Utah House Speaker Greg Hughes, R-Draper, has an idea that could break the political logjam over Medicaid expansion at the Capitol:
Let medical care providers pay what would be the state government’s share of Obamacare’s Medicaid expansion.
The providers – hospitals, doctors, medical clinics and others – would get the federal government’s lion’s share of the cost (which starts at 100 percent and drops to 90 percent and then lower).
And then the providers – who would be getting hundreds of millions of dollars in federal Medicaid match – would then come up with ways to cover the remaining (now state) cost – tentatively figured at $78 million the first year of full expansion.
“I’ll take that deal,” Hughes told his 63-member House GOP caucus on Wednesday.
“Let’s just take the Legislature and the state out of the equation,” said Hughes, who has led the sometimes criticized House’s opposition to GOP Gov. Gary Herbert’s Healthy Utah Medicaid expansion plan.
House Republicans couldn’t agree with senators and Herbert on Medicaid expansion during the 2015 general session that ended in early March.
House Republicans came up with their Fair Utah expansion plan while senators passed Herbert’s Healthy Utah plan.
At a stalemate, nothing passed.
And Herbert formed the “Gang of Six” study committee to solve the impasse – made up of Herbert, Lt. Gov. Spencer Cox, Hughes, Senate President Wayne Niederhauser, R-Sandy, House Majority Leader Jim Dunnigan, R-Taylorsville, and Sen. Brian Shiozawa, R-Cottonwood Heights.
Wednesday Dunnigan and Hughes briefed the House GOP caucus; with Dunnigan saying the Gang of Six has met several times (all meetings have been closed to the public) and “we are making progress.”

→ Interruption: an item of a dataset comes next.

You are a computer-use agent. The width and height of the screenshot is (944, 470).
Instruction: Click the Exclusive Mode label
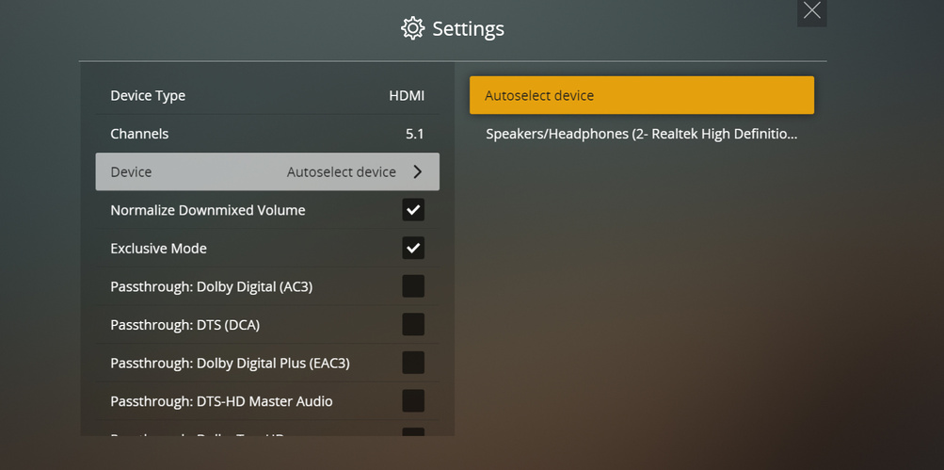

Hughes has floated his idea of state government getting out of Medicaid expansion before but in brief conversations with the media and legislators.
He expanded it a bit Wednesday.
“This 'Gang of Six' has been a great experience, honestly,” Hughes said.
He compared Obamacare Medicaid expansion to a poker game. Healthy Utah advocates say for every dollar the state bets, the state gets back $9 (90 percent) in federal funding.
“Who wouldn’t take that deal, hand after hand,” Hughes asked.
But the problem is who knows how long the feds will give 90 percent, or their $9 in chips?
“There is no certainty,” in the feds $9 bet. It could drop to $8, $7 or more, the speaker says.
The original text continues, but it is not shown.